BARA: If aliens are using these microbes to make us more like them, then obviously we're gonna start to show signs of that sort of genetic physical evolution.
In other words, our testosterone levels should go down, we're going to become more frail, we're probably going to become more androgynous.
Our intelligence is gonna be spiked.
NARRATOR: Some point out that these changes are happening already.
BIRNES: There are trends in the evolution of human beings right now.
Sperm counts are going down.
Sperm counts are going down, by the way, as the world's population is crashing through eight billion to ten billion.
BARA: Maybe we'll become more like the aliens, and perhaps that means that we're actually more compatible with them genetically, if that path is the one that's laid out.
So, you could actually look at the development of higher intelligence as, again, kind of a genetic Trojan horse that eventually leads us to a point where it's far easier for us to be crossed genetically with alien species.
NARRATOR: Could human beings be the subjects of an ingenious bioengineering project conducted by extraterrestrials? Ancient astronaut theorists believe that not only is the answer yes, but that this process, while at times painful, will ultimately benefit humanity.
But they also warn that the extraterrestrials may have another agenda, one that doesn't benefit us, but them.
NARRATOR: The scientific journal Current Biology reports that biologists at the University of Rochester have solved the mystery of the pea aphid, a tiny sap-sucking insect that is normally wingless but periodically develops wings when it needs to seek out new plants to colonize.
What they found is that the genes that form the on/off switch for wings belong to a virus, the genome of which has become fully incorporated into that of its host.
The researchers suggest that while this is beneficial to the aphid, it is actually the virus that induces wing development in order to spread itself around.
NARRATOR: Similarly, it was also found in 2019 that many wasps carry a virus that increases their longevity, enabling the virus to be spread further.
FISHER: Viruses sort of straddle our concepts of living or nonliving because they require a host in order to reproduce themselves and also to carry out any life function.
So they can't metabolize or utilize their own energy.
They have to rely on a host cell to do that and to make copies of themselves as well.
NARRATOR: On its own, a virus is inert.
It only comes to life and is able to reproduce once it comes in contact with a host.
Like the viruses themselves, if extraterrestrials are altering humans, is it perhaps to further their own species? Are they slowly transforming us into new incarnations of themselves, not to advance humankind, but their own kind? Perhaps.
But some ancient astronaut theorists suggest that, as is the case with the aphid and also the wasp, this process might be mutually beneficial.
POPE: One theory is that these extraterrestrial visitors, they are a dying race, and that they are injecting new genetic material which will help save them.
Another related theory is Let's take human DNA, let's take alien DNA, and let's create something even better.
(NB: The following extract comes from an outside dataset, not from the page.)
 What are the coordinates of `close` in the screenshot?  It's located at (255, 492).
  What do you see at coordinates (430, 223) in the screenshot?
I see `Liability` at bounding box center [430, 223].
TSOUKALOS: I think that humankind has been part of a eternal experiment, something that's begun a long, long time ago, and I think that this is an ongoing process.
Now, figuring out what the change is, is your guess is as good as mine.
COLLINS: If we find that viruses do come from space, then we know that because there is a relationship between viruses and evolution, that this is something that must be universal.
It's something that connects us with every other possible life source everywhere out there in the universe.
NARRATOR: Is it possible that the history of disease on our planet is not only a human story, but an extraterrestrial one? As far as ancient astronaut theorists are concerned, the answer is a profound "yes.
" And if such a notion is true, they insist that these so-called "alien infections" are not meant to destroy us, but to serve as a kind of inoculation, a preparation for the day when mankind comes face-to-face with its alien relatives.